Exactly the lines below from the one with "Open the Last 1 hour time picker" up to and including the one with "Given: Click the T.Evans DNP entry" make up the answer, with nothing else added.

# DATA FOR THIS EXERCISE
▼▼▼
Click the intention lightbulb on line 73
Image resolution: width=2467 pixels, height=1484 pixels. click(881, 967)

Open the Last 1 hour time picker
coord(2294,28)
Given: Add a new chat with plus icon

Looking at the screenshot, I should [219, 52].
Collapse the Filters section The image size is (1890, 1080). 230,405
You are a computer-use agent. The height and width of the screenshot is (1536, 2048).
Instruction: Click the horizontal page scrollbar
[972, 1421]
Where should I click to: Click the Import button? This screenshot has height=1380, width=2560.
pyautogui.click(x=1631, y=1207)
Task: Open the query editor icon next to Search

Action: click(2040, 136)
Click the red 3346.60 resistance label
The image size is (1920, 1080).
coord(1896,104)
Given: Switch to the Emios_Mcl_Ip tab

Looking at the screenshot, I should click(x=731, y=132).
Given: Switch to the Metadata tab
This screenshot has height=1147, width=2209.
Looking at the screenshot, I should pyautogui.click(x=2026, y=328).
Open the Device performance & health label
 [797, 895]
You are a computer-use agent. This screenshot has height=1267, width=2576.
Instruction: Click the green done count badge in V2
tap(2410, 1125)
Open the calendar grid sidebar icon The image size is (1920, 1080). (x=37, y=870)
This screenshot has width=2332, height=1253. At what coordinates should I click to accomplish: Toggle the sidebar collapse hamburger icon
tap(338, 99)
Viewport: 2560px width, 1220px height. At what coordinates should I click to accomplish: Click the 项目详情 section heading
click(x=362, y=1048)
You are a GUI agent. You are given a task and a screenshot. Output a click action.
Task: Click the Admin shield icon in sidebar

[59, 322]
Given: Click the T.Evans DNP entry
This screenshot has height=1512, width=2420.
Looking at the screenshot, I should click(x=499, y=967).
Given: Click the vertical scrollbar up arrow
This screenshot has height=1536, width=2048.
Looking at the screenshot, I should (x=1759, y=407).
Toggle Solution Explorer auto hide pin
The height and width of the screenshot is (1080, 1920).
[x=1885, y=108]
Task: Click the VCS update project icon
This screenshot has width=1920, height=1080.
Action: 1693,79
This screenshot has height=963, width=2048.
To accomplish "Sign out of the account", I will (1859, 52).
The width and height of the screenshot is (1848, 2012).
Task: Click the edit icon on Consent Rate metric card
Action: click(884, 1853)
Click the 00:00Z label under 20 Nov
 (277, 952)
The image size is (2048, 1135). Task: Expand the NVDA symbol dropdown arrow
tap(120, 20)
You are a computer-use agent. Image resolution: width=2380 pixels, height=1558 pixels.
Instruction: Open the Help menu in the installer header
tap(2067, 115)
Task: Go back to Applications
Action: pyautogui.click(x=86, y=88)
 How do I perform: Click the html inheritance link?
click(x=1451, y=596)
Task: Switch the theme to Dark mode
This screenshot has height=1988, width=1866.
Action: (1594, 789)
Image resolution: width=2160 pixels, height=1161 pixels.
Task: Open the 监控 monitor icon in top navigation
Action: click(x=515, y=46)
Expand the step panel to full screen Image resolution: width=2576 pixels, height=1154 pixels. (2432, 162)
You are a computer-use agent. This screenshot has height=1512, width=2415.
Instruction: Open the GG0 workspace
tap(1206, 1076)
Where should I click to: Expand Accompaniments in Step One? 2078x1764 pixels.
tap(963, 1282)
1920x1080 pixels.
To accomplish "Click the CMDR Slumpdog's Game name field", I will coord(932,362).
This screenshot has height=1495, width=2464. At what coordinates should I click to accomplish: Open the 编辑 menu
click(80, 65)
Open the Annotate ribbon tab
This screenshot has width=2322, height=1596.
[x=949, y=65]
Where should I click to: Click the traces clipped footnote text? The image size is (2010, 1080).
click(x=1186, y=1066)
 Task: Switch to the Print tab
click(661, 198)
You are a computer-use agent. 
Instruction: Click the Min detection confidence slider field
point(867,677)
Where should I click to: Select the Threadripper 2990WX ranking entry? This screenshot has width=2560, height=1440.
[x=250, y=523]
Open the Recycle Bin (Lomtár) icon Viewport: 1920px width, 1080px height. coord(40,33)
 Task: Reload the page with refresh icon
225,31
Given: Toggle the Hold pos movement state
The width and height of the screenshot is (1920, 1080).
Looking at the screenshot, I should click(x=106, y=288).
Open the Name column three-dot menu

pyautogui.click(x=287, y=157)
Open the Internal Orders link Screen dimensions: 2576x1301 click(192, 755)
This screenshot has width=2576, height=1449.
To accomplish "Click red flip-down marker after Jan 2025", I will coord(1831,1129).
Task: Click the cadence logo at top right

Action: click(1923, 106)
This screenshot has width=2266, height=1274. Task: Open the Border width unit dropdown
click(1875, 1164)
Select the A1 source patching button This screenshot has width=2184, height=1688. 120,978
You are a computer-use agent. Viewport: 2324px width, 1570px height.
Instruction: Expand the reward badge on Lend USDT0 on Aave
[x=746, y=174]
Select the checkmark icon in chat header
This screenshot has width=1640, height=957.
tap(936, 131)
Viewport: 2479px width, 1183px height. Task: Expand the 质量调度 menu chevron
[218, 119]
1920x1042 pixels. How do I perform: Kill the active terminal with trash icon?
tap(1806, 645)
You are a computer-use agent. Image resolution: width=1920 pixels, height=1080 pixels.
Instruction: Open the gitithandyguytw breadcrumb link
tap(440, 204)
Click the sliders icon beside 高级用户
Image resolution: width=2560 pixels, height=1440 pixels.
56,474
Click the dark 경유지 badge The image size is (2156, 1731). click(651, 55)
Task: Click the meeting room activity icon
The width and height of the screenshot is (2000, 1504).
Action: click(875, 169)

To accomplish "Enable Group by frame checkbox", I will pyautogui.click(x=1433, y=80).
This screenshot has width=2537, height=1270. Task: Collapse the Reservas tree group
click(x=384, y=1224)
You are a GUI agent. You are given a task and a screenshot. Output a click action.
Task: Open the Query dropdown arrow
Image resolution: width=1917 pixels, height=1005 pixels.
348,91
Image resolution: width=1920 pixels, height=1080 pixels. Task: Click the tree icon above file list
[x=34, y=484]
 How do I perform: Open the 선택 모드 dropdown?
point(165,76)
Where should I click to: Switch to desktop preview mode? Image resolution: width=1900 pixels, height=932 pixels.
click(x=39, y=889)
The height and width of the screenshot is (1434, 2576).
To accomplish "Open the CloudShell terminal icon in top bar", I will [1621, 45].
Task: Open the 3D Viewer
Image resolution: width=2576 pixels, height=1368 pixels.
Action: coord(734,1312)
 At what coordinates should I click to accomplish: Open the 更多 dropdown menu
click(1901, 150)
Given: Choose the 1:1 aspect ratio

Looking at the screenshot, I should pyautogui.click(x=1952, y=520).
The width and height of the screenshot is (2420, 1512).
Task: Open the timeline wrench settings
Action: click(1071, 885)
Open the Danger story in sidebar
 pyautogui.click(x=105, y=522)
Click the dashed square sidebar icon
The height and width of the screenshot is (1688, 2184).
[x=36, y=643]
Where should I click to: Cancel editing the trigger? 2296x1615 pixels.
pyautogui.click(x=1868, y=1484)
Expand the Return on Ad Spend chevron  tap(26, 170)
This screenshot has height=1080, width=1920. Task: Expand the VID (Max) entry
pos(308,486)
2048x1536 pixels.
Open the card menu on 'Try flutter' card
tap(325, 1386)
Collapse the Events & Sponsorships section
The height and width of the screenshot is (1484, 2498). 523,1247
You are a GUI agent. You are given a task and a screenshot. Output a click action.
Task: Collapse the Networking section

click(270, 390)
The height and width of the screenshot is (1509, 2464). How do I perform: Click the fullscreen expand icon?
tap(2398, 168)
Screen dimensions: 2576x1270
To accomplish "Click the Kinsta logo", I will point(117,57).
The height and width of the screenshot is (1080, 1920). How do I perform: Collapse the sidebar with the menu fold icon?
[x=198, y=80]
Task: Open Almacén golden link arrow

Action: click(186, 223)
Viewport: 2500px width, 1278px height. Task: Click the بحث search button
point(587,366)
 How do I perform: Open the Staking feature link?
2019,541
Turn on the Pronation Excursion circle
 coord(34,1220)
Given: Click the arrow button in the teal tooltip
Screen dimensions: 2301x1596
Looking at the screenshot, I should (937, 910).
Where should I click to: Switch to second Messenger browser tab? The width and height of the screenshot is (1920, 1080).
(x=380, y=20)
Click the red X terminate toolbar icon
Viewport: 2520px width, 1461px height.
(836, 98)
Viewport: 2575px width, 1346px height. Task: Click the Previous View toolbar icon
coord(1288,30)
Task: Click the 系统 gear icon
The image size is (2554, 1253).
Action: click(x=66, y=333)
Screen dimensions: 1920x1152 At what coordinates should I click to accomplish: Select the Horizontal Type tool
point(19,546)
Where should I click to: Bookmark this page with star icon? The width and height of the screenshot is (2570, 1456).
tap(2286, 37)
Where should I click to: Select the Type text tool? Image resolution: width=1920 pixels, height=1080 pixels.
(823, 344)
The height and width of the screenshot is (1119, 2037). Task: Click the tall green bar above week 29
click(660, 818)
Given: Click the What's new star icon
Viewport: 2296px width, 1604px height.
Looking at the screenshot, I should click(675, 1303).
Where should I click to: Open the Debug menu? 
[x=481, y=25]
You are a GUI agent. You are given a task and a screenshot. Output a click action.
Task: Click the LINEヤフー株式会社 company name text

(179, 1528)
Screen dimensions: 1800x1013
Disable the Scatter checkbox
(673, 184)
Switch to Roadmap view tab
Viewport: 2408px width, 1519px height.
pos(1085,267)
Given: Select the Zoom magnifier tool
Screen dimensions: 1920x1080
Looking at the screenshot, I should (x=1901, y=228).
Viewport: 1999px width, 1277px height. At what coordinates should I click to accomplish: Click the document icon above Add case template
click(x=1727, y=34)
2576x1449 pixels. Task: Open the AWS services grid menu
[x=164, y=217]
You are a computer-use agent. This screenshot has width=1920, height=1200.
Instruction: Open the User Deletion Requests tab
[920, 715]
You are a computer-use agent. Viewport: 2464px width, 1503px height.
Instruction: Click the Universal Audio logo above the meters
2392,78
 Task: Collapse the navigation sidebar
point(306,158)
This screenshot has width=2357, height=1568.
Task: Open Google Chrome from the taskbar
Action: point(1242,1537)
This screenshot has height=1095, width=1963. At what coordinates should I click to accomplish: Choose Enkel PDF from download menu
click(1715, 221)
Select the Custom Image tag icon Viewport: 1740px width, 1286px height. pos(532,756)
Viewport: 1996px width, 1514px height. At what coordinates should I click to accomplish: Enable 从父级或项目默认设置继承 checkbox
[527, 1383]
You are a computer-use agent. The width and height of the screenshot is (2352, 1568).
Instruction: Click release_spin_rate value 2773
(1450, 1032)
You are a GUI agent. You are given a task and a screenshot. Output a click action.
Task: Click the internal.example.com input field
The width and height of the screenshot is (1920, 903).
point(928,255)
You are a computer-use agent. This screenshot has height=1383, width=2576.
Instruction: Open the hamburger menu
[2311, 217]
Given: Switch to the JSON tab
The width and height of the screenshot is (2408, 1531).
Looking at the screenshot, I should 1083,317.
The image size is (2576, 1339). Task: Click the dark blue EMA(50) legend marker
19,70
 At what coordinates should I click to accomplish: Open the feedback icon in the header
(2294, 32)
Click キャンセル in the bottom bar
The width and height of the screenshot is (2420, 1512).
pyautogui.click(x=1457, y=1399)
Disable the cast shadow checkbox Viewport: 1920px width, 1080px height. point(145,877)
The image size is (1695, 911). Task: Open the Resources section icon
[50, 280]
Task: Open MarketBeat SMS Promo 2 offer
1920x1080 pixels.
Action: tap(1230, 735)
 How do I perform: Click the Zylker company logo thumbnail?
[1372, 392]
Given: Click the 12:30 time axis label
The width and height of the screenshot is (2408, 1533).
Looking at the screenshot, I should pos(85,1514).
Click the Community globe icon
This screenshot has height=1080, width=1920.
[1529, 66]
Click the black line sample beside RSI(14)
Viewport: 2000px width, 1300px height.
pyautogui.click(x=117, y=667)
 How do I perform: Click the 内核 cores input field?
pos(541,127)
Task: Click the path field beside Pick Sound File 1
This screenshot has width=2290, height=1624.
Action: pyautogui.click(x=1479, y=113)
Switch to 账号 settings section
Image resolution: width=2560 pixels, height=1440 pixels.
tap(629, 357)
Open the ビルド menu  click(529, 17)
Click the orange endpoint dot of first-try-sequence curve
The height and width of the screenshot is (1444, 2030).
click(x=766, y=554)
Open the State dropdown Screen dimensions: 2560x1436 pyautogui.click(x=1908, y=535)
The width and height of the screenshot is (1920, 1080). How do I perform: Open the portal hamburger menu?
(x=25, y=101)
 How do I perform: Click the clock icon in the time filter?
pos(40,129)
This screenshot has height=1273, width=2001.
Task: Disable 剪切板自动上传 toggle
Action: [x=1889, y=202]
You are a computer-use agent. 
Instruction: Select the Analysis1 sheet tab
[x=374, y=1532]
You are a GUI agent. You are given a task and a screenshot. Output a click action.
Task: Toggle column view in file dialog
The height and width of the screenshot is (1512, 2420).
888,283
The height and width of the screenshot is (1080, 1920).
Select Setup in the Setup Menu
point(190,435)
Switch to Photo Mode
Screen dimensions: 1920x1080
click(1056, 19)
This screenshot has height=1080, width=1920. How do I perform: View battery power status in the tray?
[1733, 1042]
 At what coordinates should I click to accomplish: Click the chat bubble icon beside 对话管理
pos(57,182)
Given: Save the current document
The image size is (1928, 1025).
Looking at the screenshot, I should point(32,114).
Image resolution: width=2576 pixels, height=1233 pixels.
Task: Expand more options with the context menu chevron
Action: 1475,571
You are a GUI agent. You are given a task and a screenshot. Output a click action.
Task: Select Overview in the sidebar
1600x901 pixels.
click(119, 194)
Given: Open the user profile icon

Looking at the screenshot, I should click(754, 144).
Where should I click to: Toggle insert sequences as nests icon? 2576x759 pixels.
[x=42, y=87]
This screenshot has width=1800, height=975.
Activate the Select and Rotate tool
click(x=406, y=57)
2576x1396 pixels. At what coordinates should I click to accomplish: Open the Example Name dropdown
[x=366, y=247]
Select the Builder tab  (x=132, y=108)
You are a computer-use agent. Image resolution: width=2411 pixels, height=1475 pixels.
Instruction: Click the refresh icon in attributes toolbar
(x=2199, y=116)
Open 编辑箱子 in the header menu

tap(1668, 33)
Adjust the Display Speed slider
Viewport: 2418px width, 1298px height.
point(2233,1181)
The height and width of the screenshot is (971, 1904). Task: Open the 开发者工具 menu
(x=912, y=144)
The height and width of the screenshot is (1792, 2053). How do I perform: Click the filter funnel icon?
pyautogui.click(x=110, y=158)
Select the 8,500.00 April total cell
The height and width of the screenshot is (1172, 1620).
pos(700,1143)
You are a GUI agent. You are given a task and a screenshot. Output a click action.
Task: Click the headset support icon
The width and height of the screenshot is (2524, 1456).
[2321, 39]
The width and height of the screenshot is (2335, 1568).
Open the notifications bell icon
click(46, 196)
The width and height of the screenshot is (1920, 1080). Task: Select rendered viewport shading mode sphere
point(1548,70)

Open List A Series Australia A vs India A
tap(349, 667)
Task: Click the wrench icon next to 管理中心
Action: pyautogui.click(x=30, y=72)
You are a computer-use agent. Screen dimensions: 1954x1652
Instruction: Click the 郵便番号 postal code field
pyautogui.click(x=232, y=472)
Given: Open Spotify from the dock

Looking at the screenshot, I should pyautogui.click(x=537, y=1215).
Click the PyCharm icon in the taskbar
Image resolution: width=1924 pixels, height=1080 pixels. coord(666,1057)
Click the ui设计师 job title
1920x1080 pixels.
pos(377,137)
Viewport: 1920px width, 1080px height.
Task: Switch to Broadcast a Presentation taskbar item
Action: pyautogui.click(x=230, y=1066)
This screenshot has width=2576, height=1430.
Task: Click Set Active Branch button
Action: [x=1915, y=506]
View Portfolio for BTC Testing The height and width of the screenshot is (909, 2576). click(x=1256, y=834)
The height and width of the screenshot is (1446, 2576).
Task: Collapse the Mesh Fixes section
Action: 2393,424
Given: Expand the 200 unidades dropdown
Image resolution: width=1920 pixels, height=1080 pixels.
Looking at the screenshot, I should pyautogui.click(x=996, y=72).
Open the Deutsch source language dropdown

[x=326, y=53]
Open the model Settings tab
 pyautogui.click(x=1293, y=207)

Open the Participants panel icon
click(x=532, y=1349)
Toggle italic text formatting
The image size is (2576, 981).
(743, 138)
▲▲▲
# WORKED SOLUTION
Open the Last 1 hour time picker
coord(2294,28)
Given: Add a new chat with plus icon

Looking at the screenshot, I should [219, 52].
Collapse the Filters section The image size is (1890, 1080). 230,405
You are a computer-use agent. The height and width of the screenshot is (1536, 2048).
Instruction: Click the horizontal page scrollbar
[972, 1421]
Where should I click to: Click the Import button? This screenshot has height=1380, width=2560.
pyautogui.click(x=1631, y=1207)
Task: Open the query editor icon next to Search

Action: click(2040, 136)
Click the red 3346.60 resistance label
The image size is (1920, 1080).
coord(1896,104)
Given: Switch to the Emios_Mcl_Ip tab

Looking at the screenshot, I should click(x=731, y=132).
Given: Switch to the Metadata tab
This screenshot has height=1147, width=2209.
Looking at the screenshot, I should pyautogui.click(x=2026, y=328).
Open the Device performance & health label
 [797, 895]
You are a computer-use agent. This screenshot has height=1267, width=2576.
Instruction: Click the green done count badge in V2
tap(2410, 1125)
Open the calendar grid sidebar icon The image size is (1920, 1080). (x=37, y=870)
This screenshot has width=2332, height=1253. At what coordinates should I click to accomplish: Toggle the sidebar collapse hamburger icon
tap(338, 99)
Viewport: 2560px width, 1220px height. At what coordinates should I click to accomplish: Click the 项目详情 section heading
click(x=362, y=1048)
You are a GUI agent. You are given a task and a screenshot. Output a click action.
Task: Click the Admin shield icon in sidebar

[59, 322]
Given: Click the T.Evans DNP entry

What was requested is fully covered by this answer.